Because big online platforms are centralized, they will be targeted by powerful groups to influence how the content is controlled. Any political solution that cements or neglects the core problem of centralization will not capably address the deplatforming problem.

So what can lawmakers who are concerned about the power of social media platforms do? Well, in the Sunshine State, we should just do more of what we’re already doing and create a hospitable environment for the people who are building decentralized technologies.

It might look like Florida’s embrace of cryptocurrency and distain for big tech platforms is a contradiction. Actually, it makes perfect sense. Decentralized technologies like cryptocurrency provide an alternative to the more centralized arrangements that have until now dominated the internet.

Many cryptocurrency projects seek to deal with the deplatforming project head on. One great example is LBRY, which is a blockchain-based and censorship-resistant YouTube alternative. Anyone can upload their videos to the LBRY blockchain, which is accessible by explorers like Odysee that third parties build to let users connect with content. No one can censor the LBRY blockchain, but applications like Odysee can set their own content standards for what users can access. Don’t like Odysee’s standards? Use or build a competitor. This model allows for both censorship-resistance at the blockchain layer and diversity in content moderation at the application layer.

Politicians that are upset at content moderation standards shouldn’t waste their time on quixotic efforts to micromanage platform policy that will probably be outweighed by stronger efforts on the left anyway. They would better achieve their goals by creating an environment where such decentralized technologies can make that old model irrelevant.

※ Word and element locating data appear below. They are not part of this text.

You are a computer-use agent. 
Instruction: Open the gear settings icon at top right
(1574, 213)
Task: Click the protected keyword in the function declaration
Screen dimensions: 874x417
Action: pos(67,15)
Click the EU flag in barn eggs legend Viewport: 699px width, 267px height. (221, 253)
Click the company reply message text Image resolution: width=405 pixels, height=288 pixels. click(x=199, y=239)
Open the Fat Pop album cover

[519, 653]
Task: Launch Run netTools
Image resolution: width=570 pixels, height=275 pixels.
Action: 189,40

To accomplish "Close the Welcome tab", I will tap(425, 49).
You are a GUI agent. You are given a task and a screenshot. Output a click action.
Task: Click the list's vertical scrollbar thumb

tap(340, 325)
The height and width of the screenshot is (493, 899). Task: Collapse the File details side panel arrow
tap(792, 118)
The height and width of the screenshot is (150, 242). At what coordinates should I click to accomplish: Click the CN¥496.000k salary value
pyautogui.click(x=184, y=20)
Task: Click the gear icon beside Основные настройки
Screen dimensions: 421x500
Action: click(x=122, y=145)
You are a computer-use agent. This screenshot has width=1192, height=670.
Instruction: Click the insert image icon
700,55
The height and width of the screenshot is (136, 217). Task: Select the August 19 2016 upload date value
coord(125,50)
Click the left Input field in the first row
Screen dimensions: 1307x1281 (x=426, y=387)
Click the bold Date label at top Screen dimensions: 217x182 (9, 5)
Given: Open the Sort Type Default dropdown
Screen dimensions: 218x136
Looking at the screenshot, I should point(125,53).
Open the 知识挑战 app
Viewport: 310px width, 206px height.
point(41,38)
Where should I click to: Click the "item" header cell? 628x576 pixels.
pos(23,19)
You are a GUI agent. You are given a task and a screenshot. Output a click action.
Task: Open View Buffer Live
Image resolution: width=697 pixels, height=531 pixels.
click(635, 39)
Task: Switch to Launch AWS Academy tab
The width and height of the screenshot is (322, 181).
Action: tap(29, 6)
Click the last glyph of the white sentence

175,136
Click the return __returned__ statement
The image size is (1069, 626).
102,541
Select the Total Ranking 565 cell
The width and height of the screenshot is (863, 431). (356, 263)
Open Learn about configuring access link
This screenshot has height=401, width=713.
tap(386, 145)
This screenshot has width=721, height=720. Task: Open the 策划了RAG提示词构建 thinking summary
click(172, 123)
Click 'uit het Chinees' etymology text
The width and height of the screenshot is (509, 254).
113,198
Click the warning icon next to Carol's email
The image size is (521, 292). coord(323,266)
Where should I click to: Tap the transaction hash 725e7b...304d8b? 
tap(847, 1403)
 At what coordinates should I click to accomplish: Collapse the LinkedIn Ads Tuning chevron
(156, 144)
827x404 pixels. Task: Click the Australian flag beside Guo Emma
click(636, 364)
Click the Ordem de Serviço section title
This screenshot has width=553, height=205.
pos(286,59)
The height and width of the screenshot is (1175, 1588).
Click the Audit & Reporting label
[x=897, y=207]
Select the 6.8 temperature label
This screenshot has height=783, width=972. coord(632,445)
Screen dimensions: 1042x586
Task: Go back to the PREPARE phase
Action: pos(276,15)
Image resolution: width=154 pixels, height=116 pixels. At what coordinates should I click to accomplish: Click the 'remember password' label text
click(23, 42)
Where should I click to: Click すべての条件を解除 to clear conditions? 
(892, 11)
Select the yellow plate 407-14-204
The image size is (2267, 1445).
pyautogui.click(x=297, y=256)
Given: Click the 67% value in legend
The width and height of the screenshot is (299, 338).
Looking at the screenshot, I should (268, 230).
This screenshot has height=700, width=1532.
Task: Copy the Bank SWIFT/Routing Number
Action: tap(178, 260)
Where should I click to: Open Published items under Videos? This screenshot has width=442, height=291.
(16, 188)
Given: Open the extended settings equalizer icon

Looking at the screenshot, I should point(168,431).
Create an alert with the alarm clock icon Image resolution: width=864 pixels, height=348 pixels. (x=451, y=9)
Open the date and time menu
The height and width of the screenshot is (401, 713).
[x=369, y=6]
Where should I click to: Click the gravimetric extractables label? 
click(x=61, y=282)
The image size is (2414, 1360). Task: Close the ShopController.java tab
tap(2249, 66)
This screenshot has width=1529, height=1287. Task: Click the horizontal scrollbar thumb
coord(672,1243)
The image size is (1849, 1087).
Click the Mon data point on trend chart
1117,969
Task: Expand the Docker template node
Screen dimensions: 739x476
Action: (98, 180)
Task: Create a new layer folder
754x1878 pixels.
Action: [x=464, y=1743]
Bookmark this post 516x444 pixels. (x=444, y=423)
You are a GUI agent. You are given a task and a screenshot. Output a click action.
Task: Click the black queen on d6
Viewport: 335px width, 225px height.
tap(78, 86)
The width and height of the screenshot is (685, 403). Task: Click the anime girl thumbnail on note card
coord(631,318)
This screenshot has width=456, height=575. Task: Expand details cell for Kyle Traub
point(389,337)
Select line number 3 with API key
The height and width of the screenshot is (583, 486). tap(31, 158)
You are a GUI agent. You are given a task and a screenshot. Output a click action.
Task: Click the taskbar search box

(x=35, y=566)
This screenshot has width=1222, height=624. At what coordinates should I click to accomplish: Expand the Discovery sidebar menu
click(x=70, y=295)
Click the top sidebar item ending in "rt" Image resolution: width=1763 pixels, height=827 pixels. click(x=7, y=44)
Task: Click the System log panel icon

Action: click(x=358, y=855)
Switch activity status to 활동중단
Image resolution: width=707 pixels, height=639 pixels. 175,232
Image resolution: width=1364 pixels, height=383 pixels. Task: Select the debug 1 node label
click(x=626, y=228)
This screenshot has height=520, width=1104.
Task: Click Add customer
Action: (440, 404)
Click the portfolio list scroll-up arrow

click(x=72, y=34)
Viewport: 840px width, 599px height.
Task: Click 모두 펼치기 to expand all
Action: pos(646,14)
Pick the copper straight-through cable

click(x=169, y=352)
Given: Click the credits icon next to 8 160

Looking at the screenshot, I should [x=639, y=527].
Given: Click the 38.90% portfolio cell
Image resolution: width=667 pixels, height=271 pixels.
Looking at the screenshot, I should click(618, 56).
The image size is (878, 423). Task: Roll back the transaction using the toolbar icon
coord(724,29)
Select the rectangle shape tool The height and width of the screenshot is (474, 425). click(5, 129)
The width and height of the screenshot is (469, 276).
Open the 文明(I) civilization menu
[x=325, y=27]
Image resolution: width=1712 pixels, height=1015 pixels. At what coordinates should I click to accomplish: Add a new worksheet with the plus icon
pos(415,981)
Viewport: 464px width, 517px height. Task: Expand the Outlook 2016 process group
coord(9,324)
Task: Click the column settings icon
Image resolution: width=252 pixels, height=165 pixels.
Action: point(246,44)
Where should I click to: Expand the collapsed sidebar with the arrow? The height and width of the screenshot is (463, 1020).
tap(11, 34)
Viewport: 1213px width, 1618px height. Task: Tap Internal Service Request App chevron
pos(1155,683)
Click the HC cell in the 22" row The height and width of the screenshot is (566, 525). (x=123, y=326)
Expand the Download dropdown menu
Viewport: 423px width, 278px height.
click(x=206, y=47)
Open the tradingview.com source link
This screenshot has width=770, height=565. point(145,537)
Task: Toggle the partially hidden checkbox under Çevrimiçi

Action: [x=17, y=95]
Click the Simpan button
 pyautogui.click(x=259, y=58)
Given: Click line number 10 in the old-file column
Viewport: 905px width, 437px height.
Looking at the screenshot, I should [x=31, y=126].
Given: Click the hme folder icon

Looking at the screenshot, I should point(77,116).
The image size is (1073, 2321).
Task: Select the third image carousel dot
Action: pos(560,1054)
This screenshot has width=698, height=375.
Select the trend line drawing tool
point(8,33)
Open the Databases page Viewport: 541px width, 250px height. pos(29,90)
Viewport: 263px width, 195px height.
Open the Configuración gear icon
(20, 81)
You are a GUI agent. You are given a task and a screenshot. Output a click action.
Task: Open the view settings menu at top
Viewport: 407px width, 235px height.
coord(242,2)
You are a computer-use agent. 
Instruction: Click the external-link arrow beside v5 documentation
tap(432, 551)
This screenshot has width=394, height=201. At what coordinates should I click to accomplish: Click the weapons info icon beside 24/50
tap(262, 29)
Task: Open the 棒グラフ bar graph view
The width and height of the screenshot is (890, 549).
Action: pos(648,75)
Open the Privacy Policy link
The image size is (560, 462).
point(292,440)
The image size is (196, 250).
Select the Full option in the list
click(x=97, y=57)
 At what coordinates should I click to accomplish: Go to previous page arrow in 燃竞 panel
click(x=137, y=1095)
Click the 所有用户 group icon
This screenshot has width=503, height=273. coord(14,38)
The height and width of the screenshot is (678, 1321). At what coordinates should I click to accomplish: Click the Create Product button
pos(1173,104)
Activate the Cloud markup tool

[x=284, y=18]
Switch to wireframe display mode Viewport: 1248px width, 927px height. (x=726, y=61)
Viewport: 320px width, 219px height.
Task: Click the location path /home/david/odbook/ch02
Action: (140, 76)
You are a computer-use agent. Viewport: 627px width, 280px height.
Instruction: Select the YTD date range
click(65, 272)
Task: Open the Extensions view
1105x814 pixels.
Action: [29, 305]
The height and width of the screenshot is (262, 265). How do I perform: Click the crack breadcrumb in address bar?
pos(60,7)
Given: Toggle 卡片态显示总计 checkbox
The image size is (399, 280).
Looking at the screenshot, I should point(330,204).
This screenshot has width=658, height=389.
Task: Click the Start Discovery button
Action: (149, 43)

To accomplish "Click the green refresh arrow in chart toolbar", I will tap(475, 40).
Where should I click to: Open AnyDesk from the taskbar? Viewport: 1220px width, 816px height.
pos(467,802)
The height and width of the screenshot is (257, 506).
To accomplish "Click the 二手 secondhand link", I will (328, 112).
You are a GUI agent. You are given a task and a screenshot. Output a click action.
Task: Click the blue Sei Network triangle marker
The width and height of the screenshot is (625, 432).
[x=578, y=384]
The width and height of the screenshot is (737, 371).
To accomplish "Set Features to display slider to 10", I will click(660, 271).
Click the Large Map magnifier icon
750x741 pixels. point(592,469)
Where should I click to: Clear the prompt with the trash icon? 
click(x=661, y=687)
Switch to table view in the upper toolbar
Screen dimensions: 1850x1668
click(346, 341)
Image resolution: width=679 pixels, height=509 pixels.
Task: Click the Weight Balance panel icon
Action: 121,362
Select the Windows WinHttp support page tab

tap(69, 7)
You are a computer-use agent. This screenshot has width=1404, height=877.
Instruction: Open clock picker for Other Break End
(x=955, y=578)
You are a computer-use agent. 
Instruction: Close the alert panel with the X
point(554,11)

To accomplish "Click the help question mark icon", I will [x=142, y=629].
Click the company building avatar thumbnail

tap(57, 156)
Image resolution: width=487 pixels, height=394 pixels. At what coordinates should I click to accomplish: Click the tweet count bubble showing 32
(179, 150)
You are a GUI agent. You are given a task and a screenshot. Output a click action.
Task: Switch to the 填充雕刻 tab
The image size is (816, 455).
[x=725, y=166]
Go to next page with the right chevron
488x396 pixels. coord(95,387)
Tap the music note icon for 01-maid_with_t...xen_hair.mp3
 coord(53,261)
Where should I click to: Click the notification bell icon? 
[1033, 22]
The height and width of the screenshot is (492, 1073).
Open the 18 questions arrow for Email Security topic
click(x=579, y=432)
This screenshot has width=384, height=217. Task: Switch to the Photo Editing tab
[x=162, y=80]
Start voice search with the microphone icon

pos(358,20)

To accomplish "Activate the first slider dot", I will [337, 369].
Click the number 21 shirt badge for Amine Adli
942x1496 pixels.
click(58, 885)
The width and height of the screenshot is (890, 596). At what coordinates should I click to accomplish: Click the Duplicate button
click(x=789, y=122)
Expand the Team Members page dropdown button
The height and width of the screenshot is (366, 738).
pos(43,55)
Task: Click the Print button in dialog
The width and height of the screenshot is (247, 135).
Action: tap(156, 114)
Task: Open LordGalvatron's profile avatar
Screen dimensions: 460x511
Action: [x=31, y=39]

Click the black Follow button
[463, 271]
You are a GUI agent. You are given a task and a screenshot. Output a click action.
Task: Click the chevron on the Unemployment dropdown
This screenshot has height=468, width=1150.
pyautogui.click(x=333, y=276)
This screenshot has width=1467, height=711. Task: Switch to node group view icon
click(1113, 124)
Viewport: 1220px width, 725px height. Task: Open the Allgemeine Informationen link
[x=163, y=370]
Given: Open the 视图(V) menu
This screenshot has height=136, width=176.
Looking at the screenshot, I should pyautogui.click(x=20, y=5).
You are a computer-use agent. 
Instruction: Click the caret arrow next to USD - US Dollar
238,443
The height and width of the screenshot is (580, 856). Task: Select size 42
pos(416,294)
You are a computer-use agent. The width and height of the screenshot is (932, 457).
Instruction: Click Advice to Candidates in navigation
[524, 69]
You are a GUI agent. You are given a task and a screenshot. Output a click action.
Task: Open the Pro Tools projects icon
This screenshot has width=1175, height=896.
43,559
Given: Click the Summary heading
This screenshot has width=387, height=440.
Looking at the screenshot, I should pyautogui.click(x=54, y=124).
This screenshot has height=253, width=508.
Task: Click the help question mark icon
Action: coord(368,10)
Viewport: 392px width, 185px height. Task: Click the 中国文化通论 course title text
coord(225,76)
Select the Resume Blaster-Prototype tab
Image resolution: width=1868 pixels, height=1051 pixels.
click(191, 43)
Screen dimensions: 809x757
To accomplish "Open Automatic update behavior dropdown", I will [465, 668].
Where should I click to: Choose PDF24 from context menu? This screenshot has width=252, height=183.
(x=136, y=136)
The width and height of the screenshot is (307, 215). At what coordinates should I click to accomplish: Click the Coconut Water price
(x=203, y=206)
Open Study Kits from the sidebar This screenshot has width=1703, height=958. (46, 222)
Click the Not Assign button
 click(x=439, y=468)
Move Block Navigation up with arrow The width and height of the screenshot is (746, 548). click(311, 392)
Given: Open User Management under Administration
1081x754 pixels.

As the futurist Buckminster Fuller once remarked, “You never change things by fighting the existing reality. To change something, build a new model that makes the existing model obsolete.” Trying to legislate a content moderation policy that is more hospitable to dissident voices is merely fighting the existing reality. Creating an environment where techies can build these new decentralizing tools is how we make centralized platforms obsolete—or at the very least, just one of many viable options.